While the owner of Company D is unaware of what the CE is, there are circular aspects in his firm’s operation. For example, when plastic rolls are sold to other businesses, plastic is rolled up on wooden cylinders varying in their width, length, and weight. Initially, customers threw away the wooden cylinders, but once Company D began its deposit-refund system (DFS) for 800 Ft5/kg of the shapes, every cylinder has been returned since then. The owner of Company D considers that this type of scheme can work on its own by having people becoming economic stakeholders, stating that “if it is not worth it, nobody bothers to change their habits… people will not change until they see the financial implications.”

Concerns around reaching the circular supply chain

Currently, plastic recycling essentially faces the issue of “golden oldies”: the purity challenge of this high-volume recyclates. Additionally, a linear lock-in phenomenon characterizes the supply chain in which Company B is currently situated. The representative of Company B says that the end-of-life treatment responsibility of the plastic products should fall onto their buyers, because they buy the products from them, consequently the ownership and the responsibility for plastic. Company B feels squeezed between the big players to experiment with sustainability. On the one side, there are conglomerates creating plastic granulates, the price of which depends on the price of oil and other resources; on the other side, the buyer wants to have top-quality plastic packages at the lowest cost possible.

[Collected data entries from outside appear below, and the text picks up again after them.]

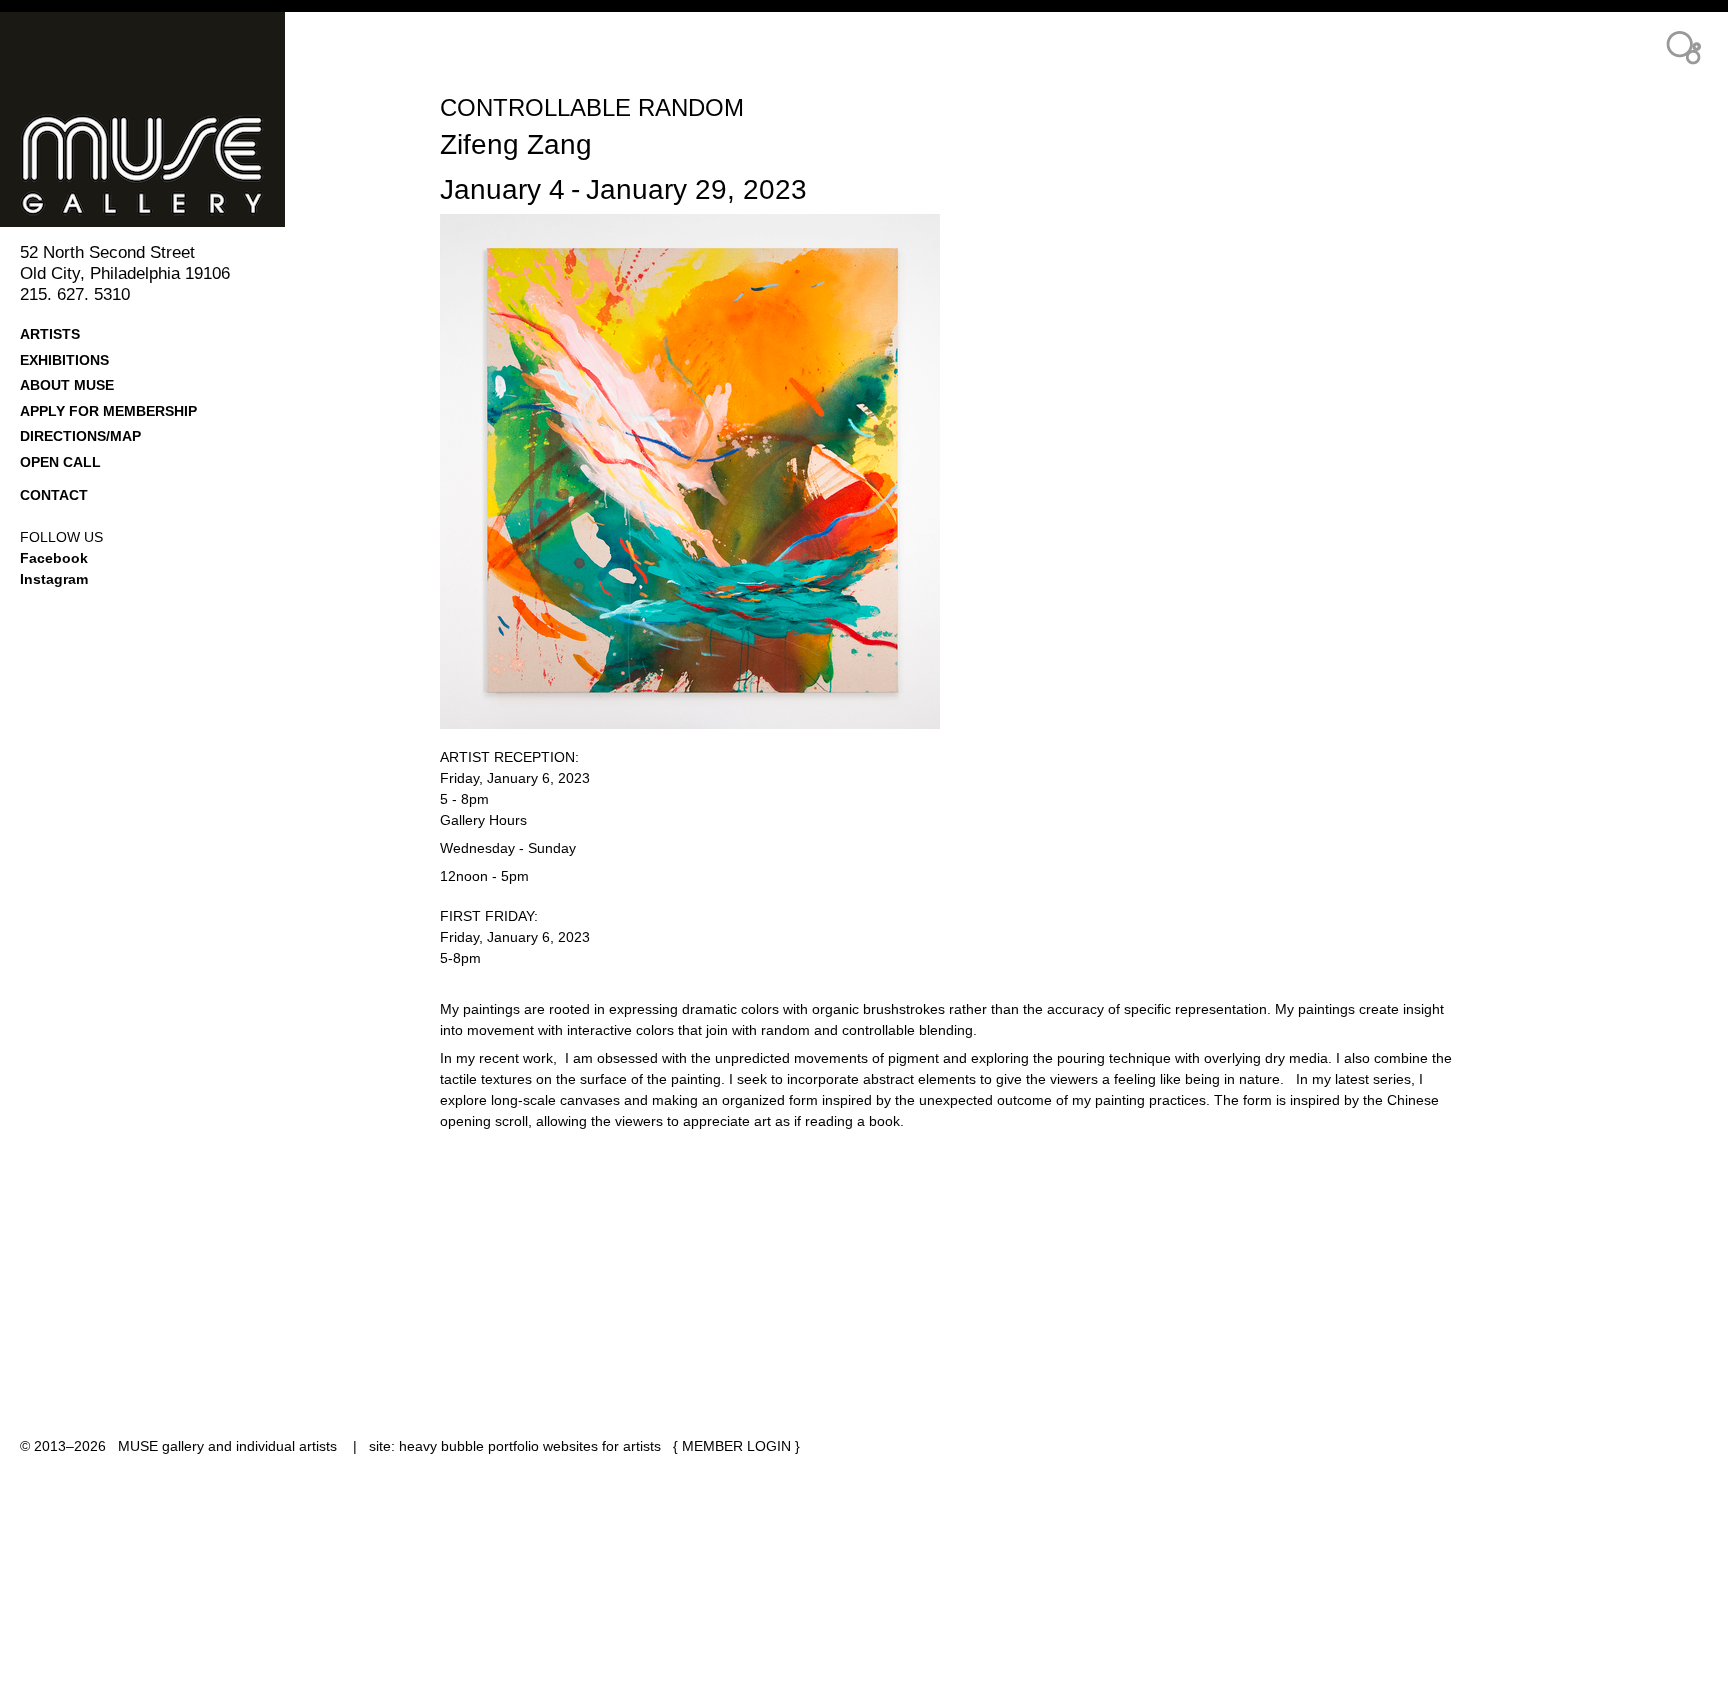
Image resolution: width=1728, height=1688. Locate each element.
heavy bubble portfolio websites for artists (530, 1446)
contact (54, 495)
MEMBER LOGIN (736, 1446)
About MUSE (67, 385)
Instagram (54, 579)
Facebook (54, 558)
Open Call (60, 462)
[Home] (173, 119)
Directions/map (80, 436)
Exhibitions (64, 360)
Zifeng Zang (516, 144)
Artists (50, 334)
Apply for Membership (108, 411)
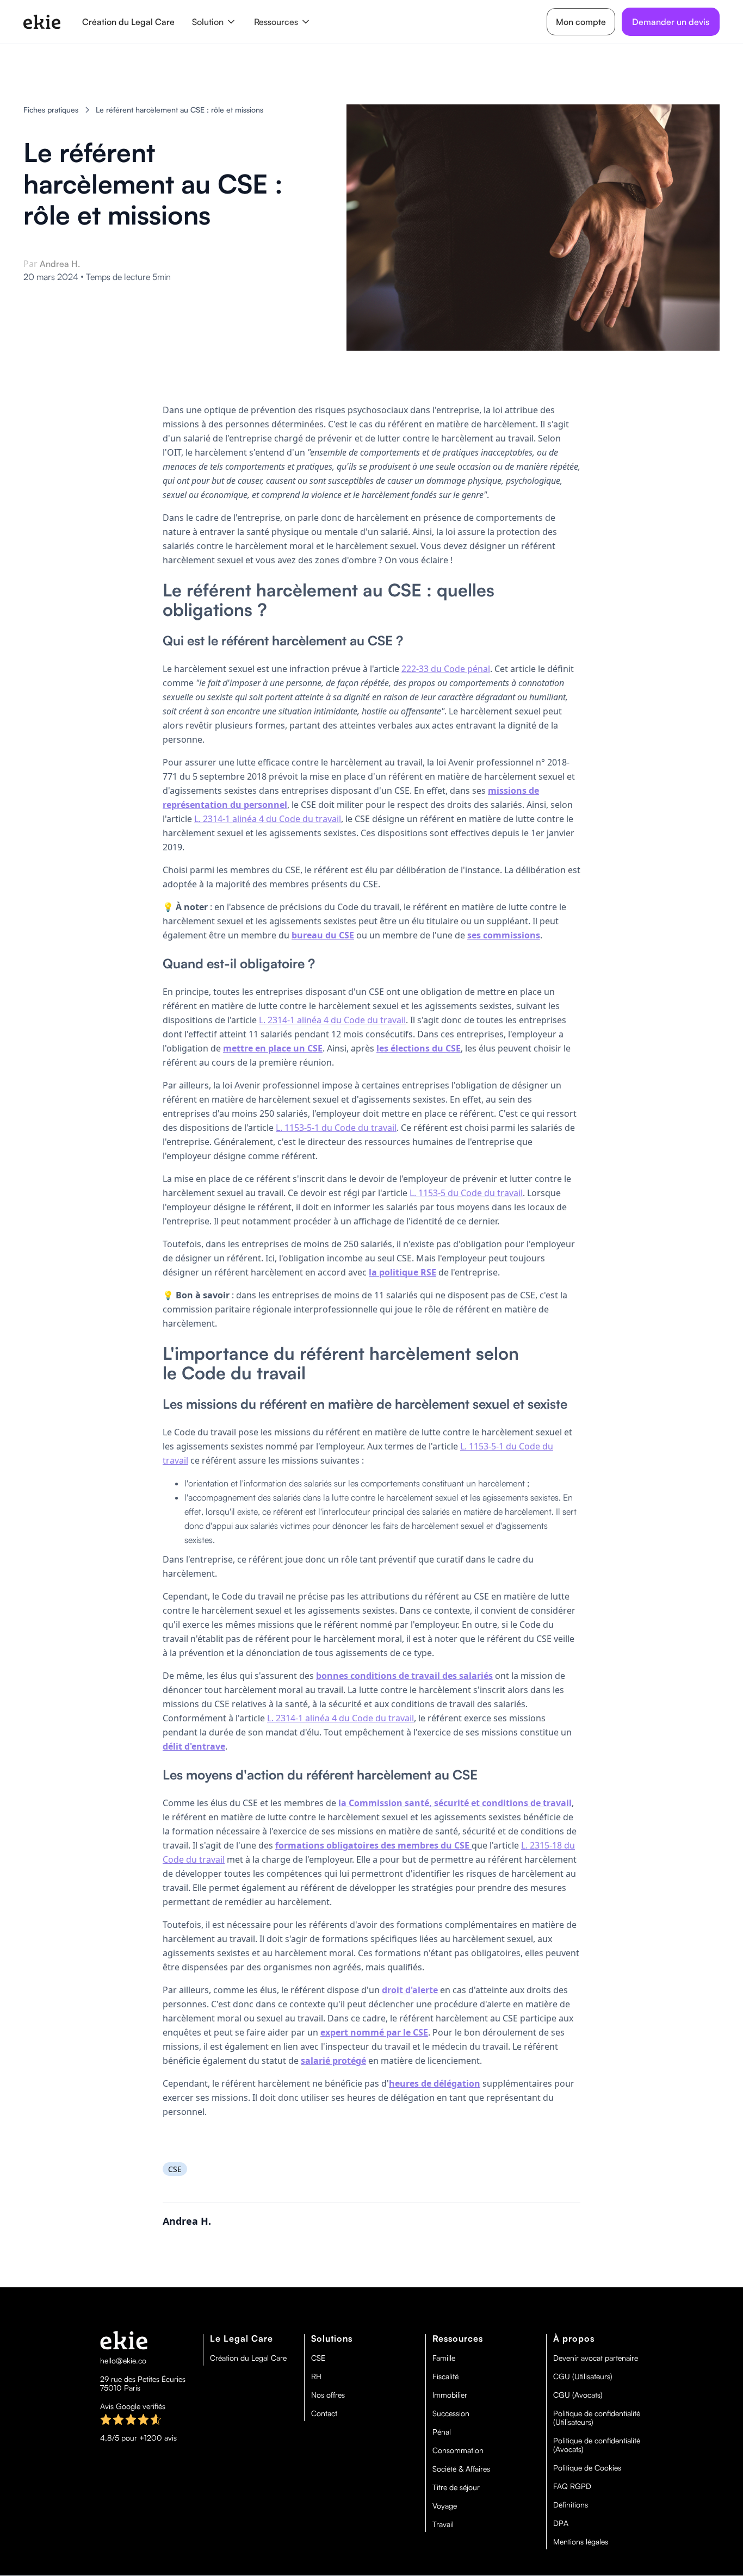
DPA (560, 2523)
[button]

Regarding making the supply chain of plastic products circular, for example, by reusing plastic bottles, interviewees indicated that they are worried that many people may refuse to purchase a bottle that was used by several others beforehand due to their overestimated hygienic expectations and scepticism about the cleaning procedure. In addition, the cleaning of plastic bottles may impact the environment in a more harmful manner through excessive water and chemical use than simply having them floating in our oceans and breaking down into microplastic.

In terms of reusing thrown away textile materials and making the supply chain circular, the main issue is that the production and the sale happen at two distinct points of the world, the Far East and Europe, respectively. The interviewee from Company C agrees that it would indeed be great if the wasted fabric from Europe could go back to the Far East and be remanufactured or reused for other products. As a result of the diverging locations of production and waste generation, this entails such a high logistic cost as of right now thus it is not worth for anyone to bother with this procedure.

Discussion

In the section below, the main factors influencing SMEs circular transition are presented and discussed. From the interviews, it seems that a factor mentioned by any of the interviewees is perceived both as a barrier and an enabler. In other words, the presence of a barrier can be best tackled with the improvement of the very same element.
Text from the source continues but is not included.